The New Yorker: “…Doctorow, who is fifty-one, grew up in Toronto, the descendant of Jewish immigrants from what are now Poland, Russia, and Ukraine. Before becoming a novelist, he co-founded a free-software company, served as a co-editor of the blog Boing Boing, and spent several years working for the nonprofit Electronic Frontier Foundation. Our first conversation, in late 2020, took place just after he had published the novel “Attack Surface,” part of his Little Brother series; it dramatizes the moral conflict of cybersecurity insiders who try to strike a balance between keeping their jobs and following their consciences. The second time we spoke, Doctorow told me that he had eight books in production. “I’m the kind of person who deals with anxiety by working instead of by being unable to work,” he explained, when I asked how he was handling the ongoing pandemic. Among those eight books were “Chokepoint Capitalism,” co-written with the law professor Rebecca Giblin and published this past September, and “Red Team Blues,” a novel set in the world of cryptocurrency, which will come out in April. In the course of two interviews, Doctorow discussed the right and wrong lessons that one can learn from science fiction, the real dangers of artificial intelligence, and the comeuppance of Big Tech, among other topics. Those conversations have been edited for length and clarity…”

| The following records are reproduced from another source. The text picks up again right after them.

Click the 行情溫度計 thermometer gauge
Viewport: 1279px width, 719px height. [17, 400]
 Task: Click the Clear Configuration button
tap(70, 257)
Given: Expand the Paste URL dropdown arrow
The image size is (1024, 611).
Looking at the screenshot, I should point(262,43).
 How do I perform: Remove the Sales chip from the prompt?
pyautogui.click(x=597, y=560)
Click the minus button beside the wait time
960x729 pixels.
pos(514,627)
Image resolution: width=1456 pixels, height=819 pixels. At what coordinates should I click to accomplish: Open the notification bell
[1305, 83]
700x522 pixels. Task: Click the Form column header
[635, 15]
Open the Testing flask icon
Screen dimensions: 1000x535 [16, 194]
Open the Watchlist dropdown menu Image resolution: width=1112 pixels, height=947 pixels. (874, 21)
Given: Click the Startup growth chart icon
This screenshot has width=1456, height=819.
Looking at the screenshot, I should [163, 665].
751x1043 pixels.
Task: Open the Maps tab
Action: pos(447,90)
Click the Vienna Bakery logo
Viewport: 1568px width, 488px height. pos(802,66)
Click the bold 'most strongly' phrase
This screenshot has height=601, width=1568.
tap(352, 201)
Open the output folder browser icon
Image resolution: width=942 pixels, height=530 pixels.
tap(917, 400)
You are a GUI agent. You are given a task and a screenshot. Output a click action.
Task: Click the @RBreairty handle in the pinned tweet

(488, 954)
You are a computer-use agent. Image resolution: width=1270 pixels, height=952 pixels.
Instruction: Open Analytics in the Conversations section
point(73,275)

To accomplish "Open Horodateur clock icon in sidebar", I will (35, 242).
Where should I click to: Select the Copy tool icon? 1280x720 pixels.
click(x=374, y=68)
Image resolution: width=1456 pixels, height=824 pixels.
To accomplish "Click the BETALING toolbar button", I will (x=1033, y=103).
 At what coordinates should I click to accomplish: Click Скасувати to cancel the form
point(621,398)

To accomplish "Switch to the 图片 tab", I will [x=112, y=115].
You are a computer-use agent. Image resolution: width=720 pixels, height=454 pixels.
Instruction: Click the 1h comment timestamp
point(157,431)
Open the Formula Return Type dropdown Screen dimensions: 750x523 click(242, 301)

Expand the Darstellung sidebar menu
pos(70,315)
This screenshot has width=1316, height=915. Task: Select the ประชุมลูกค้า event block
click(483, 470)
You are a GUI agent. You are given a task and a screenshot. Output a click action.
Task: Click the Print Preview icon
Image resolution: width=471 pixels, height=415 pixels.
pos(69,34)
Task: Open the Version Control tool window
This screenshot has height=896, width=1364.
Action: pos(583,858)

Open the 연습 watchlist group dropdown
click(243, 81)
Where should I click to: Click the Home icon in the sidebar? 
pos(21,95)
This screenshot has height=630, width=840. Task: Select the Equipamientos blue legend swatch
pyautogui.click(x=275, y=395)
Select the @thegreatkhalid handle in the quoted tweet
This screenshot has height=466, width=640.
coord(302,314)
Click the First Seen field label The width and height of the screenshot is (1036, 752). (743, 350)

Google is a company that’s only made one-and-a-half successful products in its entire history. It made a search engine and a Hotmail clone, and everything else that it’s done that’s successful it bought from someone else. The only way it was able to build a good video service was by buying YouTube. This is why merger scrutiny is such a big deal, because these companies are not built by super geniuses who use their access to the capital markets to build these impregnable businesses which no one else can assail. They are regular, venal mediocrities who use their access to the capital markets to buy everyone who might threaten them. If there’s merger scrutiny, that just stops happening. My best hope for the next three years is that we win against Big Tech, then we take on Big Everything Else. My more realistic one is, over three years, it’s probably not going to get to the point where we break up Big Tech. But I do think that we will have at least one major interoperability mandate in one major market—that would be the U.S., the European Union, or India. I think it’s quite possible that there will be interoperability mandates in China…”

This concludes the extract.